TV a cabo não assusta
Nem mesmo a expansão das TVs a cabo assusta o presidente da Blockbuster Vídeo Brasil, Luís Mário Bilenky. Ele tem um argumento forte para justificar a fé nas possibilidades de expansão da sua empresa: quando a Blockbuster surgiu nos EUA, em 87, 55% dos domicílios norte-americanos já tinham TV a cabo; independentemente disto, a empresa impôs sem dificuldades seu ritmo expansionista arrasa-quarteirão (tradução literal do nome Blockbuster).
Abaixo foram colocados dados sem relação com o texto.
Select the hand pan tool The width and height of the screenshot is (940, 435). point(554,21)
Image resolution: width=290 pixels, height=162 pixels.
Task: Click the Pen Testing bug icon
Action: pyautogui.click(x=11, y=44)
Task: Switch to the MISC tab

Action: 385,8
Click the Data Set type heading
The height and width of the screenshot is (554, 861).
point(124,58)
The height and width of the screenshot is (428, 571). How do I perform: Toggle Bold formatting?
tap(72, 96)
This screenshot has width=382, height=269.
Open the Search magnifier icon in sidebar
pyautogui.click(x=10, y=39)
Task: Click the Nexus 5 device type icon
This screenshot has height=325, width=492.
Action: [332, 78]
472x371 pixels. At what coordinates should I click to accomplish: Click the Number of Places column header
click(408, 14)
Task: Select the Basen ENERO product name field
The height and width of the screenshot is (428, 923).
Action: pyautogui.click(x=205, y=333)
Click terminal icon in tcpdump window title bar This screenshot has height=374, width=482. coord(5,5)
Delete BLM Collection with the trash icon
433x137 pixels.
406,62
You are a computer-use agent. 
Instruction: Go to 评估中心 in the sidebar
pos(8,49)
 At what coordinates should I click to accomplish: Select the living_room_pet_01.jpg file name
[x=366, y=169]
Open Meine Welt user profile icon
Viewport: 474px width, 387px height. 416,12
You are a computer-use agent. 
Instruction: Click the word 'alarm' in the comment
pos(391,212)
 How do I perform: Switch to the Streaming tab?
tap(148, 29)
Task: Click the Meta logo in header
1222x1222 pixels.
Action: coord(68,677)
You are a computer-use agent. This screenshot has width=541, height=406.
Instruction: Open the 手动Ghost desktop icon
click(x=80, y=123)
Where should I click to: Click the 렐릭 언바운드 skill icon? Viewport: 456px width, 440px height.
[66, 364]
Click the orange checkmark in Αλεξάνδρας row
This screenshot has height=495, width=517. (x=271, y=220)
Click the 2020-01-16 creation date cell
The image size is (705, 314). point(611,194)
Bilenky estima que haja no Brasil cerca de 15 milhões de videocassetes, quase um a cada duas casas. Considerando a existência de 380 mil domicílios em Curitiba, e que o número de aparelhos é 5% superior à média nacional, a cidade deve ter cerca de 190 mil videocassetes para serem abastecidos com fitas alugadas. Supondo que cada videocassete demande a locação de duas fitas por semana (preço médio de R$ 4,00 por locação), o mercado em Curitiba deve girar cerca de R$ 6 milhões/mês. O Real trouxe um boom na venda de eletroeletrônicos. O Brasil deve chegar em alguns anos no mesmo nível dos países do 1º Mundo, onde o videocassete está em 90% ou 95% das casas, diz Bilenky.